Couple Fertility
Sperm ejaculated into the vagina will normally die in its acidic environment in a few hours or less. In the days preceding ovulation however, a woman’s cervix (which is at the base of the uterus) produces specialised mucus which can nourish and sustain the sperm for up to five days. This mucus is also important for the filtering of abnormal sperm and the transportation of healthy sperm into the uterus (Fig. 1a).

Oestrogen from the ovary causes the cervix to produce specialised mucus (main figure: blue, white) immediately prior to and during ovulation. Healthy sperm swim through this mucus at the cervix into the uterus, while many abnormal sperm are trapped in it.

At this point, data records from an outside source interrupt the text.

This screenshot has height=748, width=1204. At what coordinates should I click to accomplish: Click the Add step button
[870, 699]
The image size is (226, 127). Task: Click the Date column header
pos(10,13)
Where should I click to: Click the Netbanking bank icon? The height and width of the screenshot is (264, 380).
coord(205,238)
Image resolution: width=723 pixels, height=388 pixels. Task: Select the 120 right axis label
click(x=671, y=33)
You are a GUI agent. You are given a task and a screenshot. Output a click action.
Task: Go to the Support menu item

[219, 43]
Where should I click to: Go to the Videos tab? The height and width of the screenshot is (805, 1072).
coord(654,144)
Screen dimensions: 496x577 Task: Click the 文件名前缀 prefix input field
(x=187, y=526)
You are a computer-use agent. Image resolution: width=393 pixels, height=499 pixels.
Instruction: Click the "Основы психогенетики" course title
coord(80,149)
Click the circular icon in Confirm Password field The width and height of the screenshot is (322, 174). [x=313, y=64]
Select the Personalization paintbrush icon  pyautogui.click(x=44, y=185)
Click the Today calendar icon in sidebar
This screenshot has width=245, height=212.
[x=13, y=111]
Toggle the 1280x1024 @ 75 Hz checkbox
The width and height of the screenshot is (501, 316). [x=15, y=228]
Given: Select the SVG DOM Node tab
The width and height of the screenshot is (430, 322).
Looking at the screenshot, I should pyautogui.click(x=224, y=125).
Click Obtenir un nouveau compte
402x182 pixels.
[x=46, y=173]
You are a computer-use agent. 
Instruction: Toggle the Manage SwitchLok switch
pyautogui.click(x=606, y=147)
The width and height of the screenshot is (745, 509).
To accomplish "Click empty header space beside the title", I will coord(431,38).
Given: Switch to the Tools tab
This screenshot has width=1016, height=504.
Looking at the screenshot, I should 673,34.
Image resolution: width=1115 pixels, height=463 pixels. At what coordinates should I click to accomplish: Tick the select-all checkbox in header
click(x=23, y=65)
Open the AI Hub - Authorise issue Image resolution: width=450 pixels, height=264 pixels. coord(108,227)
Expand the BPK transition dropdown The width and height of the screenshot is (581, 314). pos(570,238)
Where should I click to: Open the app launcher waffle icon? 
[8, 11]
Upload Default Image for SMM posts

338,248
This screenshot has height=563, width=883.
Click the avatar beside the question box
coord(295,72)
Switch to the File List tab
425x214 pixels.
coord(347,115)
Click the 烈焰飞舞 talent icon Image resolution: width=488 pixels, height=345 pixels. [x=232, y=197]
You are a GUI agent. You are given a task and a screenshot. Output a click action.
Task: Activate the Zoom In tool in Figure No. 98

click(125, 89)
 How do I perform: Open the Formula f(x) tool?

Of the several hundred million sperm deposited into the vagina during ejaculation, only around 200 will reach the ovum, and only one will be able to fertilise it. Once ovulation has occurred, the specialised mucus is no longer required and the woman’s hormones cause the cervical mucus to change and her resting body temperature to rise about 0.2°C. If the ovum is fertilised, the newly formed embryo begins to develop and will implant in the soft nutritious lining of the woman’s uterus, reaching birth some 8½ months later. If there is no fertilisation, the woman’s uterus sheds the lining it had prepared for an embryo in what is known as menstruation or a ‘period’.

After ovulation, the hormone Progesterone stimulates the production of a different mucus (green) that is impenetrable to sperm.